Manufacturing / Production Technology, Hardware & Services


Moving AOI beyond the grey world

12 May 2010 Manufacturing / Production Technology, Hardware & Services

Most AOI (automatic optical inspection) systems deployed in the electronics assembly industry use greyscale image processing to inspect circuit boards and substrates. But some new generation equipment is taking advantage of colour imaging engines to extend the depth – quite literally – of the analysis process. The objective is to deliver a more confident result by dramatically reducing the occurrence of false alarms – arguably the Achilles heel of modern AOI efficiency. Industry observer David Hughes looks at the differences and likely advantages of getting colourful.

Automatic optical inspection for populated circuit boards is becoming more of an imperative for manufacturers looking to keep productivity rates high while coping with ever smaller components and denser circuit patterns. Add to this a desire to run multiple shifts, or even operate continuously 24/7, and it is clear that the inspection process is something that rapidly moves beyond the capability of human operators.

AOI has a wide range of applications and works on the principle that an optical defect detected requires corrective measures. General advantages include its contactless measuring capability, flexible and fast programming compared to electrical test equipment, and detection of ‘unmeasurable’ RF components. On the flip side, the limitations of AOI include the fact that only visible defects can be detected; and the occurrence of false alarms precipitated by observed visual differences that may be of no detriment to the circuit’s eventual functionality.

The latter point is the agreed bane of all AOI owners – false alarms. All AOI systems inevitably suffer from this to a greater or lesser extent. It is in the nature of a process that attempts to be objective by analysing conditions that are often more subjective.

Experienced human operators can make a judgement, and can be extremely accurate in judging whether a board is good or bad. Of course, the dominance of fine-pitch semiconductor devices with high I/O density, as well as SMD passives with ultra-small outlines, puts modern boards beyond the visual capabilities of the human eye, not to mention the endurance and repeatability of the human brain.

**Click-target data**:
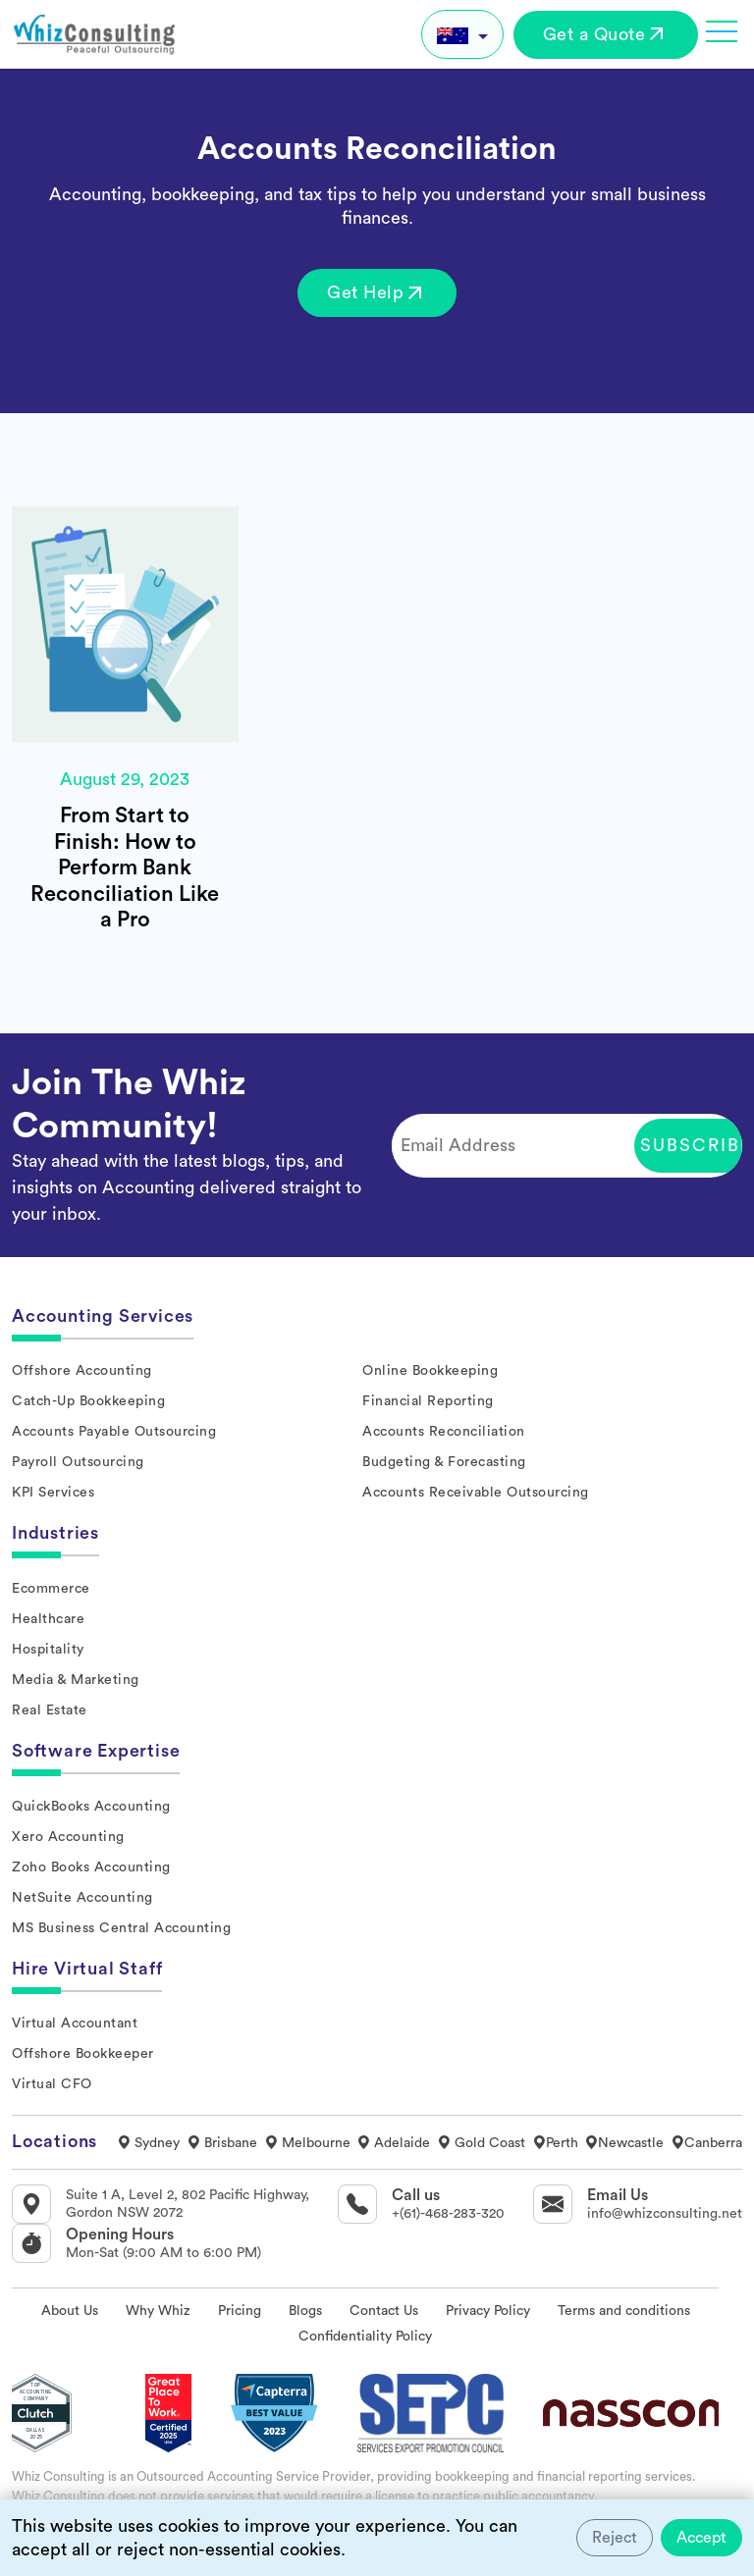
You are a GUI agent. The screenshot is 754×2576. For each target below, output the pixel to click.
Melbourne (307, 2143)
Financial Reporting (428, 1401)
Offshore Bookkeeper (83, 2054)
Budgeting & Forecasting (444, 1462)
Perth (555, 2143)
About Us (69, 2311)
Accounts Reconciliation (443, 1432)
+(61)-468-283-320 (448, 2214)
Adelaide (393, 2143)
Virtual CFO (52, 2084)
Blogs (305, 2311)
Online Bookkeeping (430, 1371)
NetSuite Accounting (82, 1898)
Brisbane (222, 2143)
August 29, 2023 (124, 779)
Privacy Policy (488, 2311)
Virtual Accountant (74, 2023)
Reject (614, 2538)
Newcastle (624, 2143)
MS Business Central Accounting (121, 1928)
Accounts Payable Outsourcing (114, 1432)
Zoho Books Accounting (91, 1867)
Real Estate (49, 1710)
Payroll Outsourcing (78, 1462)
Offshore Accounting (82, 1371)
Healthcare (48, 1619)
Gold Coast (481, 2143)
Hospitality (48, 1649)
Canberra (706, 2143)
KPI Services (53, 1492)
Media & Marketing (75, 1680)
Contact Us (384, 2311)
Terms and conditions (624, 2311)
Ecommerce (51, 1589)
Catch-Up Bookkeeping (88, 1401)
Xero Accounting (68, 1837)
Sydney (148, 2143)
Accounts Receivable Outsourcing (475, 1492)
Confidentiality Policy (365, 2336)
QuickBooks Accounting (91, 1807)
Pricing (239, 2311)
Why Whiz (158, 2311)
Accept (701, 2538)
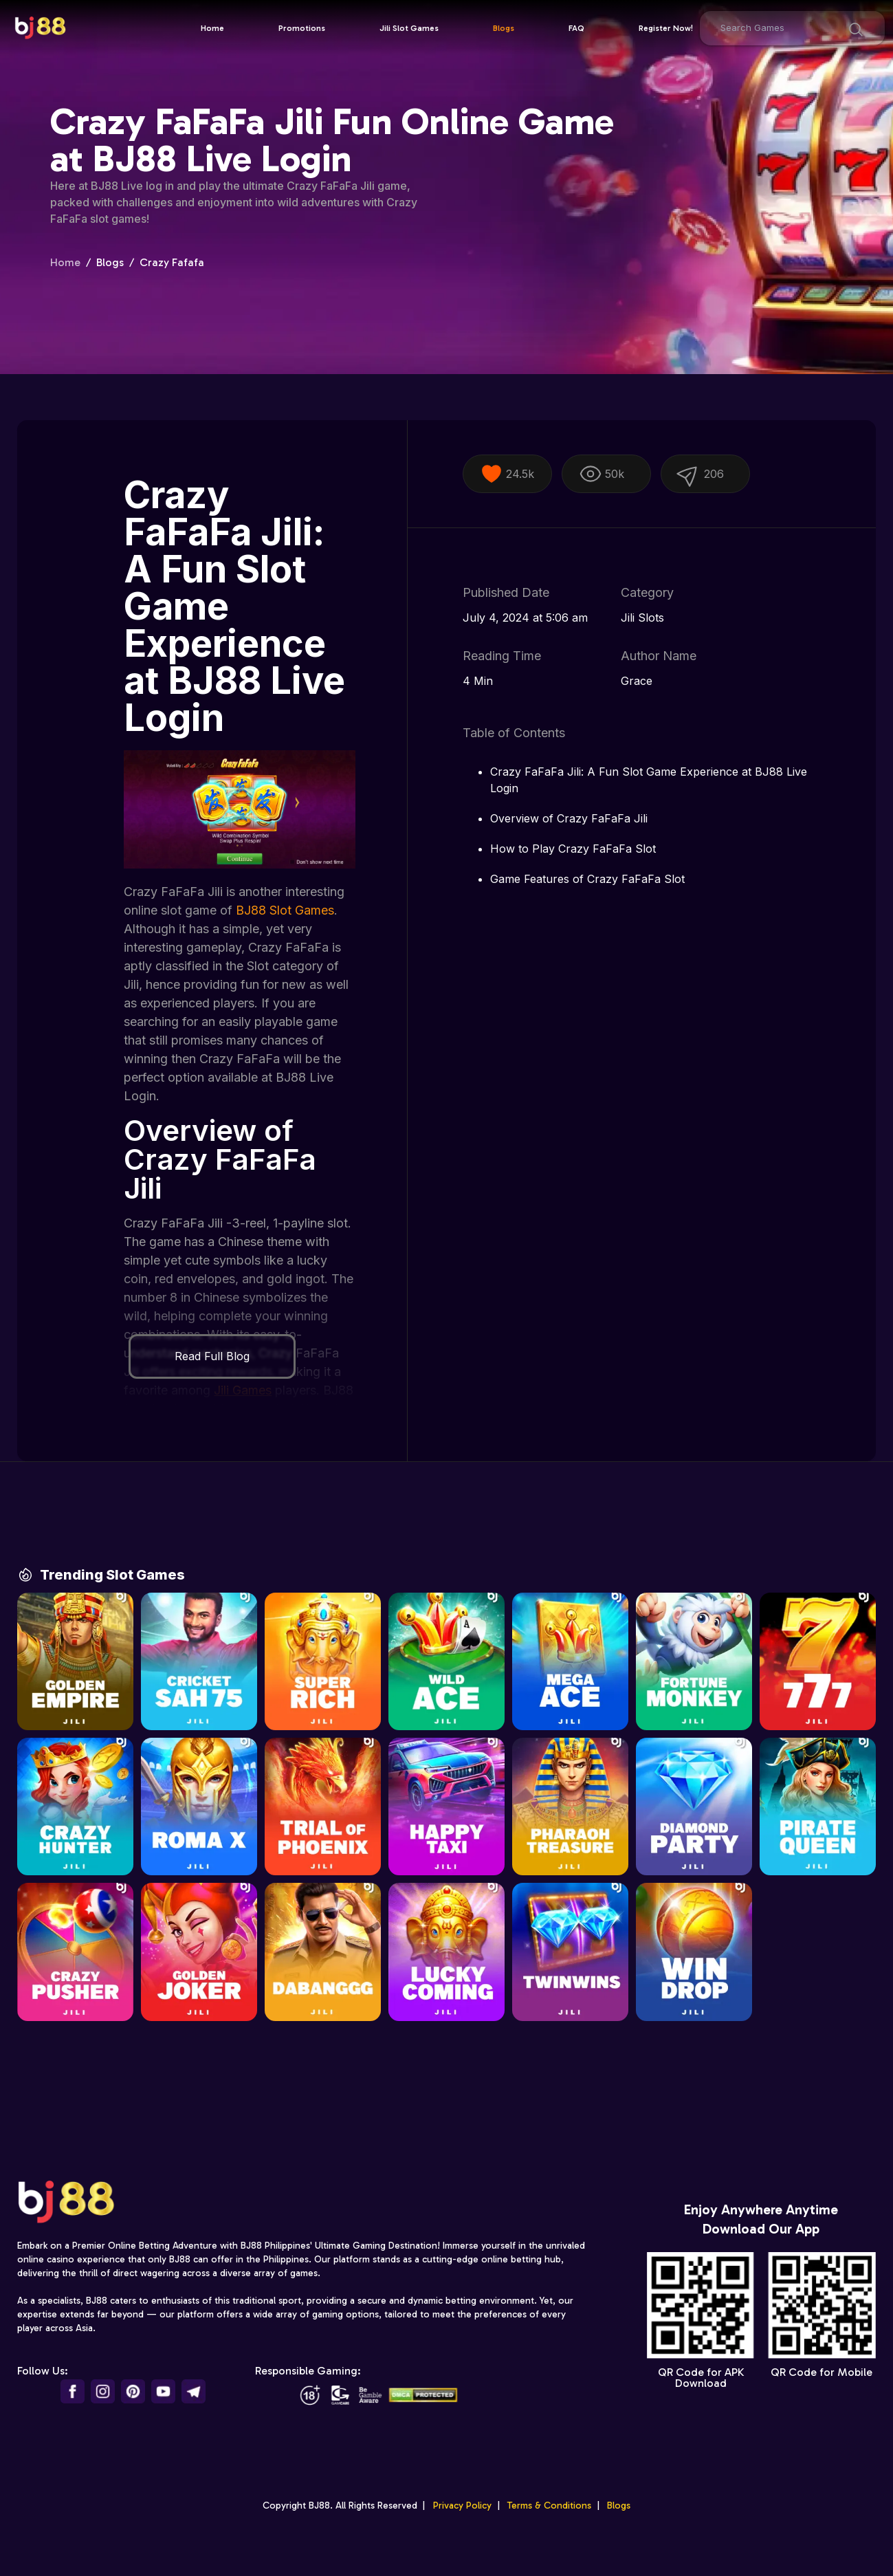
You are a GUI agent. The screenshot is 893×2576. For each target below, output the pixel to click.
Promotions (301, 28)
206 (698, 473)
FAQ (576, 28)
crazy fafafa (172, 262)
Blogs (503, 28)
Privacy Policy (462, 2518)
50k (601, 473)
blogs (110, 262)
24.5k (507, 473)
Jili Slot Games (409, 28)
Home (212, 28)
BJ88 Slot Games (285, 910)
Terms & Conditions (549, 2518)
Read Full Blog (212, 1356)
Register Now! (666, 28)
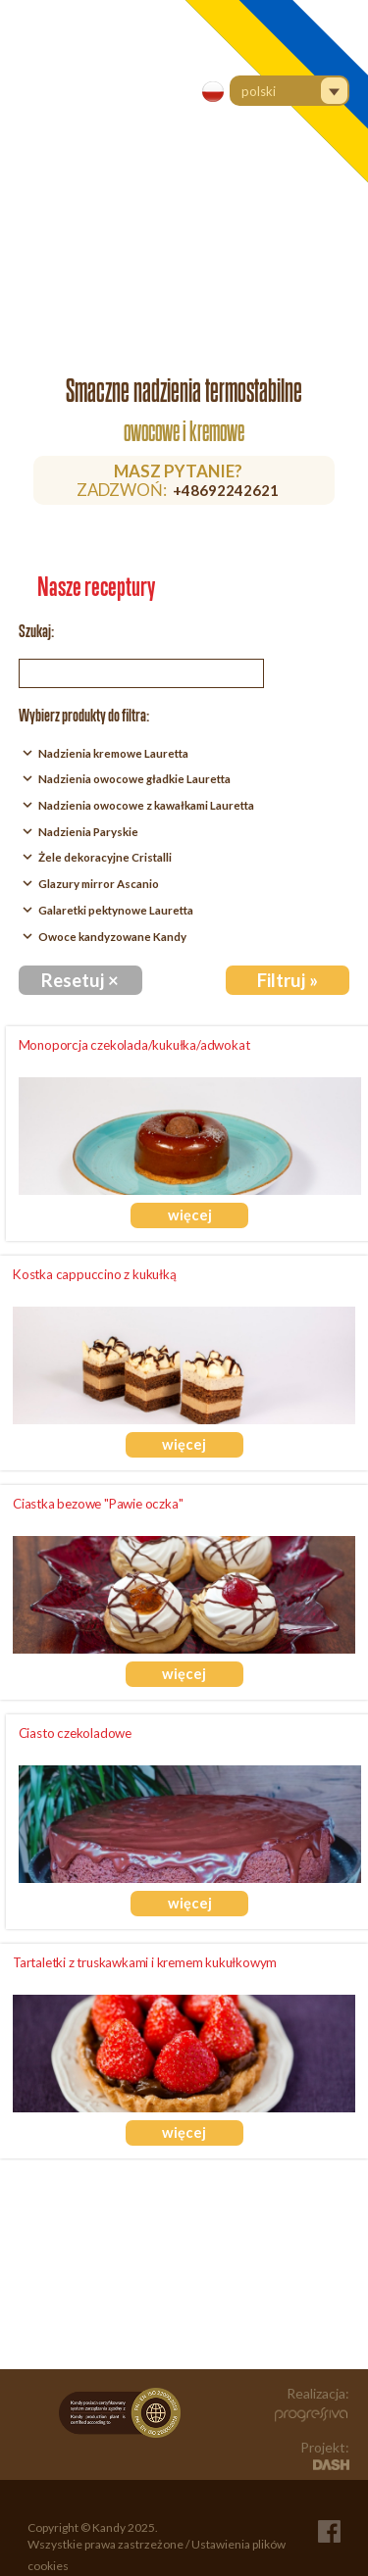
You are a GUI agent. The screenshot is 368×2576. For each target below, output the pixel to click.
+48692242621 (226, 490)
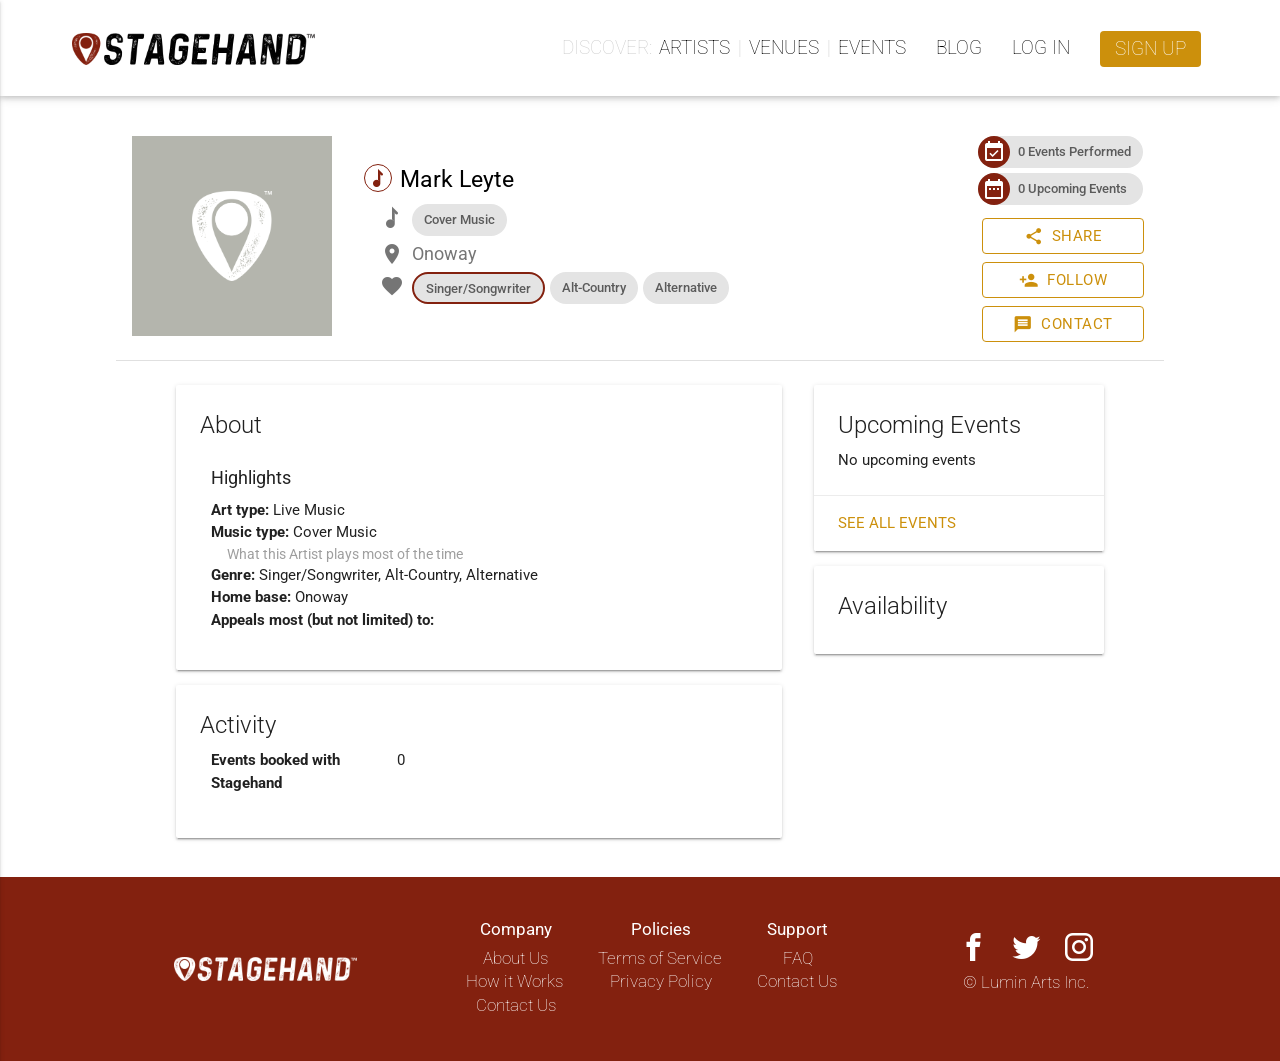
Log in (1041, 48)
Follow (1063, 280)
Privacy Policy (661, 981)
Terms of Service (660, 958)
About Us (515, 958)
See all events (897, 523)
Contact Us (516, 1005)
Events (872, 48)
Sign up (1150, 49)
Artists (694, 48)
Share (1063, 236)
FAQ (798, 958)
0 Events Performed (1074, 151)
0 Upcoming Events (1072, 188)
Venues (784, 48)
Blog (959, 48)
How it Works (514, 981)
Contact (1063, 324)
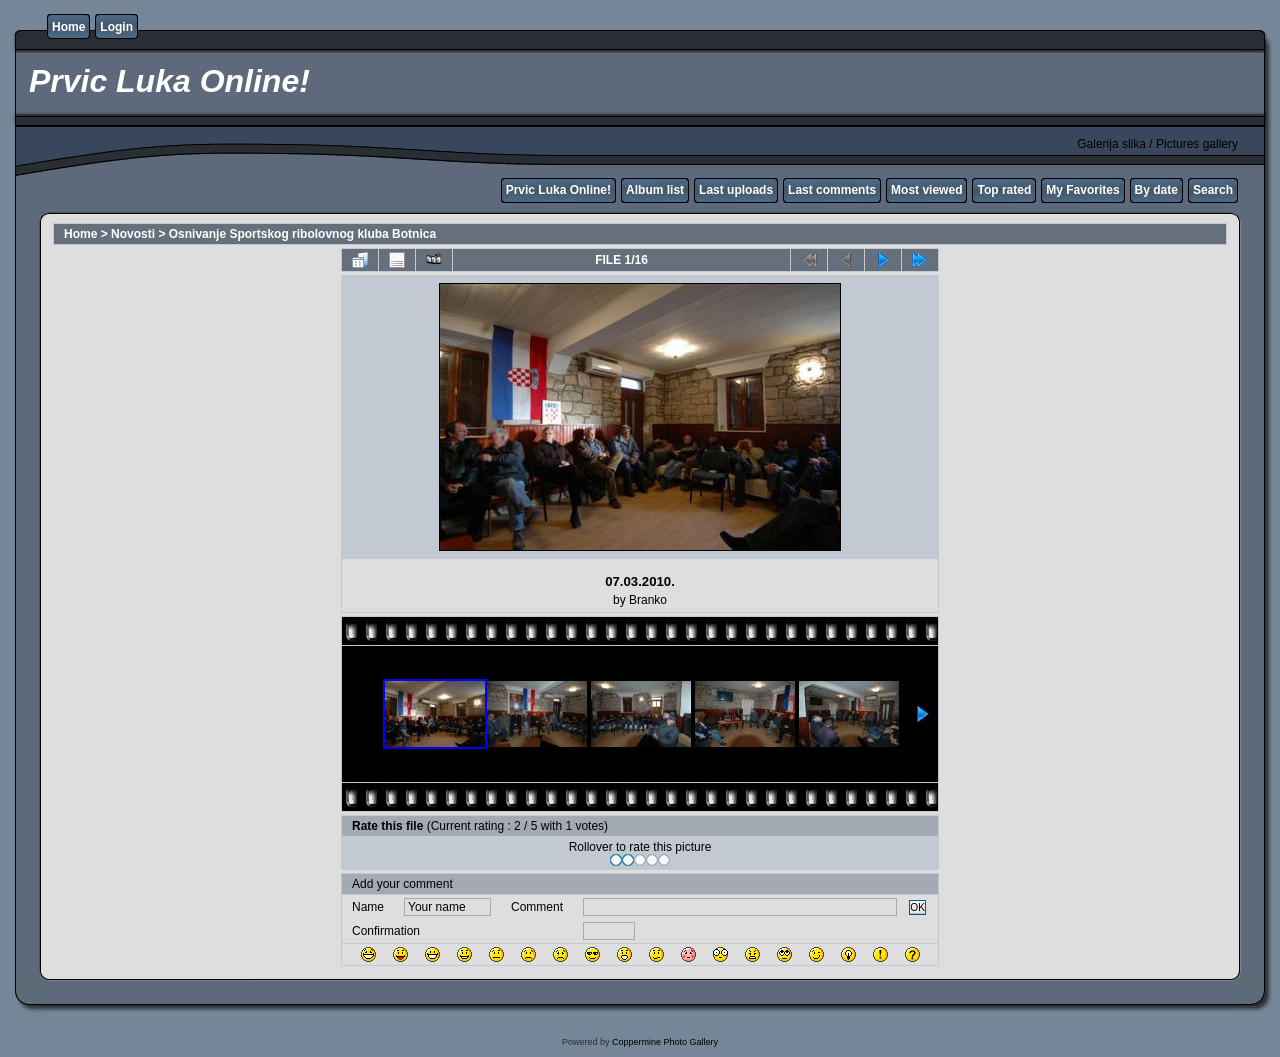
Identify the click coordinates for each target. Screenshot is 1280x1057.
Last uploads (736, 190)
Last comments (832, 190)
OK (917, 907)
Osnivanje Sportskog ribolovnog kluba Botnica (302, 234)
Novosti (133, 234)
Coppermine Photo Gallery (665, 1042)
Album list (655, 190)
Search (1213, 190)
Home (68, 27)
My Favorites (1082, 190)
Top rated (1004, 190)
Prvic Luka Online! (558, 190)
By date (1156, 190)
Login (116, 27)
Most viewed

**What the task requires**:
Answer these questions using the article on automatic optical inspection:
(a) What kind of image processing do most AOI systems in the electronics assembly industry use?
(b) What kind of components does the article say AOI can detect even though they are called "unmeasurable"?
(c) Besides false alarms, what limitation of AOI does the article name?

**Result**:
(a) Greyscale image processing.
(b) RF components.
(c) Only visible defects can be detected.